Pleminio era reo di gravi delitti commessi contro gli dei e contro gli uomini e inoltre «aveva apprestato uomini che in più luoghi della città simultaneamente appiccassero incendi di guisa che, mentre la popolazione era conturbata dal notturno clamore, fosse possibile - ai congiurati - forzare la porta del carcere. Tale cosa fu scoperta per delazione di chi ne era consapevole e fu riferito al senato». Pleminio venne allora immediatamente soppresso !
Ma ecco ombre regali. Premettiamo però che non furono giustiziati nel carcere nè Siface re dei Numidi che adornò il trionfo di Scipione Africano, nè Perseo re di Macedonia agognato ornamento in quello di Paolo Emilio, nè Bituito re degli Arverni.
Essi furono lasciati nel carcere per il solo tempo che durò la pompa trionfale e la celebrazione del sacrificio sull' alto del Campidoglio. Poi furono inviati in prigione relativamente mite a Carseoli e ad Alba città fortificate.
Ma queste furono eccezioni, nobili eccezioni, dovute all'altera generosità dei vincitori.
 
Ben altra fu la sorte che incontrò nel disfacente tenebrore del Tulliano uno dei personaggi più violenti e singolari dell'evo antico: il re Giugurta. L'animoso e fosco Numida, che divorato da insaziabile brama di potere aveva spodestato è ucciso i suoi cugini Iempsale e Aderbale - a lui affidati e raccomandati sul letto di morte dal re Micipsa - che non pago di questo, per lunghi anni, aveva con l'oro, la corruzione, l' audace prontezza resistito alle armi romane, qui venne rinchiuso perchè incontrasse la morte dopo che aveva preceduto avvinto di catene, sotto l' avido e pungente sguardo dei romani, il carro trionfale di Mario.
Plutarco ci ha lasciato laconici e lugubri cenni della sua fine: «dopo il trionfo, mentre veniva gettato nella prigione, alcuni dei carcerieri con violenza gli strapparono il vestito; altri poi, mentre facevano a gara per togliergli gli orecchini, gli lacerarono un orecchio. Calato poi nudo nel baratro, tremante e pieno di ribrezzo «quanto è freddo, disse, o Quiriti, il vostro bagno».
Sei giorni rimase qui a lottare con la fame e, fino all'ultima ora sostenuto dal desiderio della vita, chiuse la vita con una pena degna delle sue crudeltà ».

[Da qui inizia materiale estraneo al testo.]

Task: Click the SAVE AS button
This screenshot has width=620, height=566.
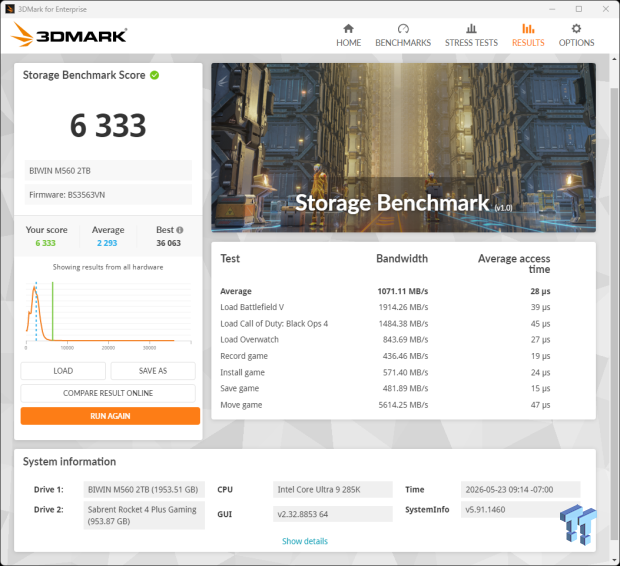Action: coord(153,371)
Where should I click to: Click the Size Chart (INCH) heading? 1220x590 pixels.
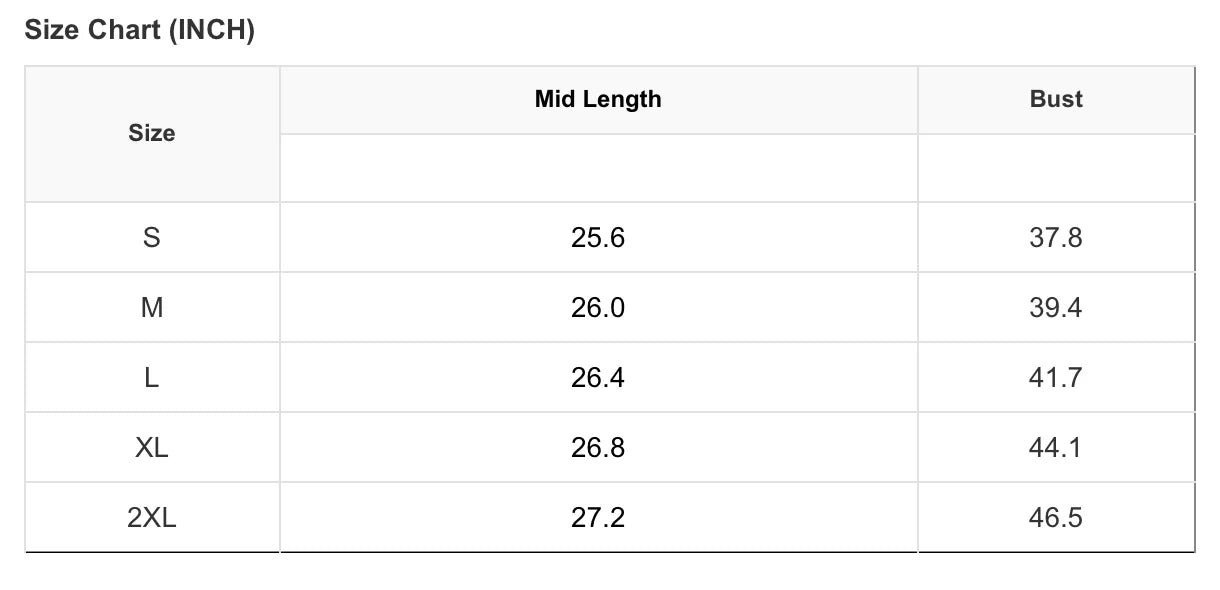(140, 31)
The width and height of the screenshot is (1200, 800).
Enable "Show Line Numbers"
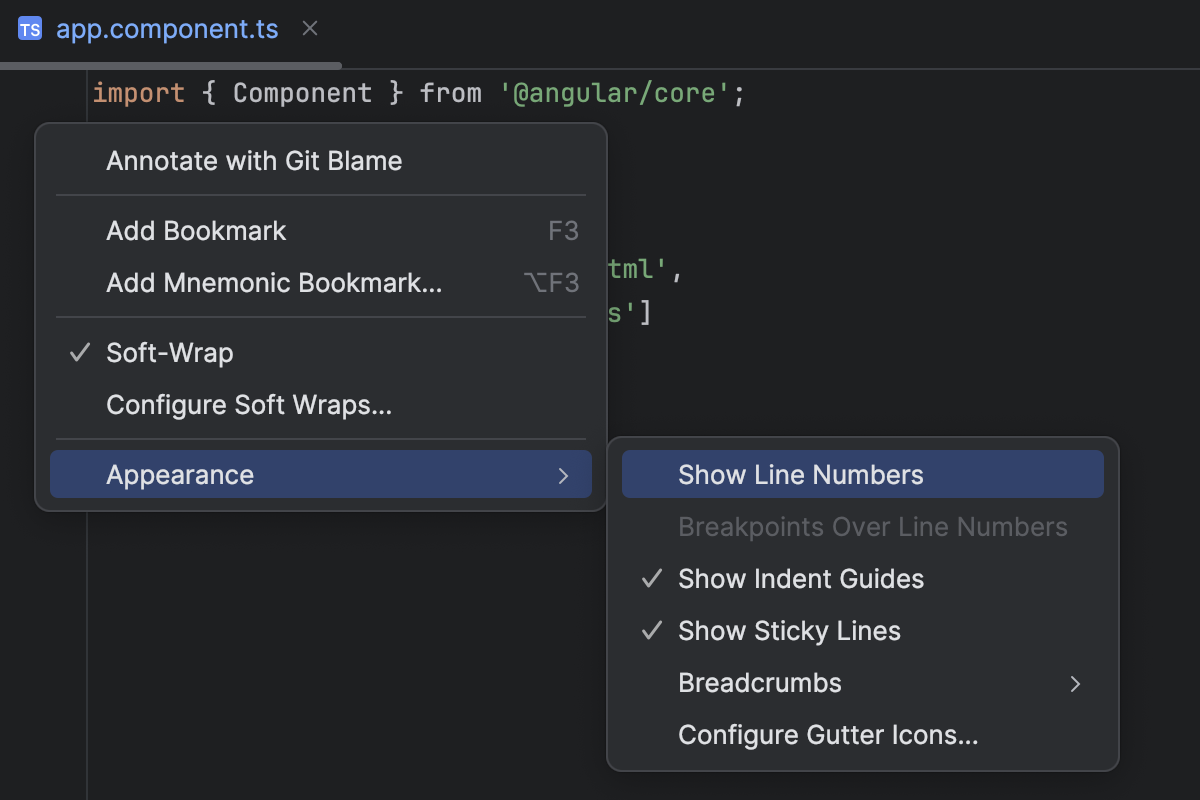tap(801, 474)
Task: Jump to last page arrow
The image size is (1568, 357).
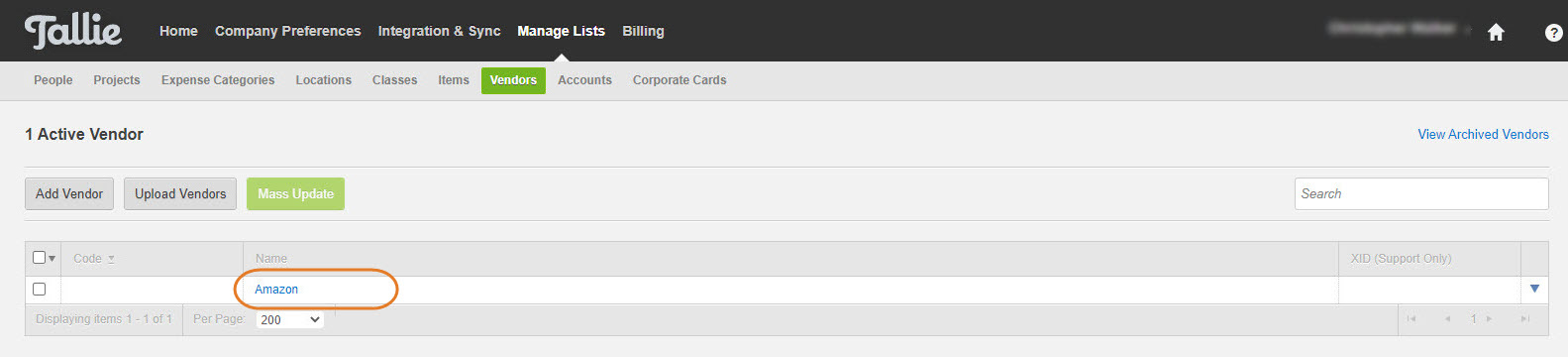Action: (1525, 318)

Da queste scarne linee seppe con sommo magistero d'arte trarre ispirazione Giovanni Pascoli per il suo carme latino Iugurtha, nel quale rappresentò con compiuta efficacia tutta la torbida e feroce agonia del re numida.

tum tenebrae plenae regem videre silentes: rex oculos circum nequiquam volvebat apertos. . .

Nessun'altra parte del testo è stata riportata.